€78m increase in HAP funding despite lack of rentals within HAP limits

By Eoin Ryan

The Housing Assistance Payment (HAP) is the only assistance available for renters, but max payment is €300 below the average rent in Meath, almost €900 for single adults.

Despite getting half a billion in funds last year, only 5.5% of housing is within HAP limits.

“This year will see the amount of money spent by the Department of Housing on subsidising private landlords eclipse €1 billion, representing nearly a third of all government spending on housing., said Imelda Munster, a Sinn Fein TD, in a Department of Housing meeting early this month,” Munster says. “This money could be far better used building social housing and actually affordable homes.”

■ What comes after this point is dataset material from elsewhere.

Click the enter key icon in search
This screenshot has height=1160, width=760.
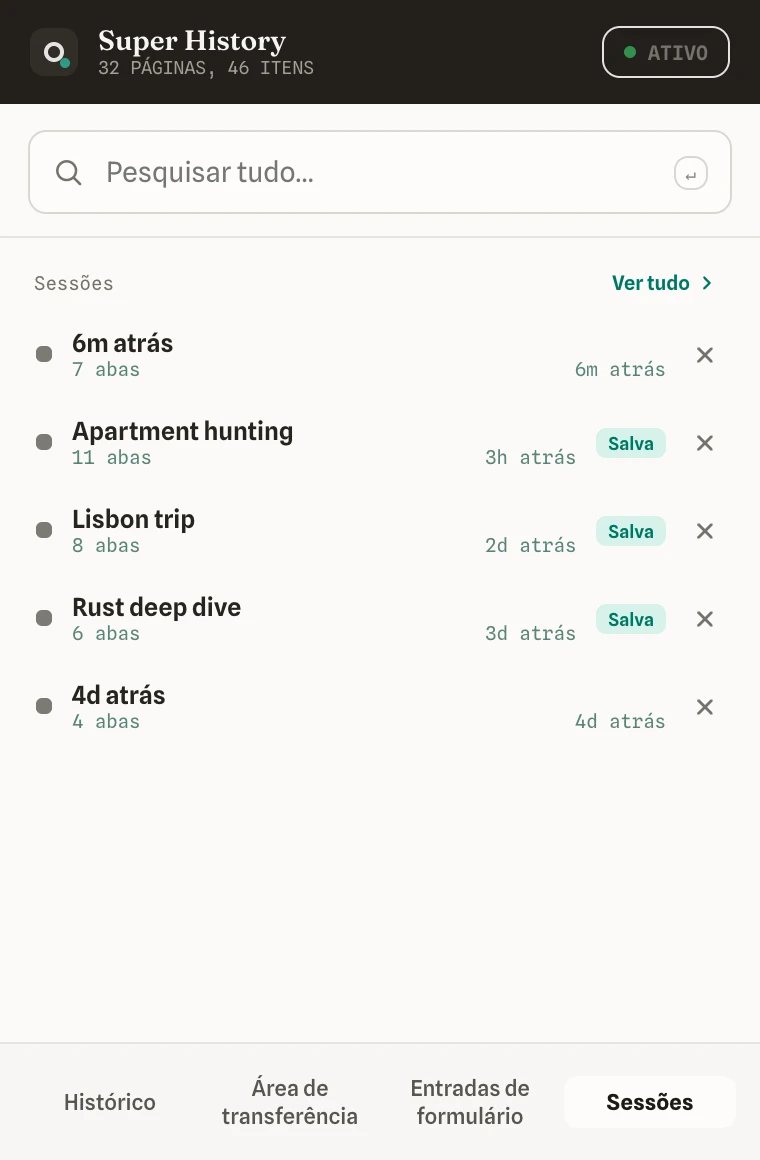pos(690,174)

Both housing and rent prices increased greatly across Ireland with Meath being no exception. The average rent costs €1400 in the county, a dramatic increase from €800 in 2015. Housing prices have also increased, an average of €200,000 in 2015 to €280,000 today. The growth slowed in 2020, though housing and rent prices are expected to surge later this year. Dubliners migrating into Meath East adds to increasing rent prices in the local area on top of national increases.

HAP has been an ineffective short-term solution to the housing crisis and is still getting an extra 78 mil this year. It has helped many make a living with the majority of tenants under the scheme increasing the tenant’s annual income within the first year. What this does not consider is the lack of available housing for others attempting to use the scheme and the increasing cost it has on government funds compared to social housing.

The housing budget is at an all-time high this year at €3 billion, but this is still not enough to meet the needs of those looking for social housing in Meath. This further increases the demand for cheap housing in Meath.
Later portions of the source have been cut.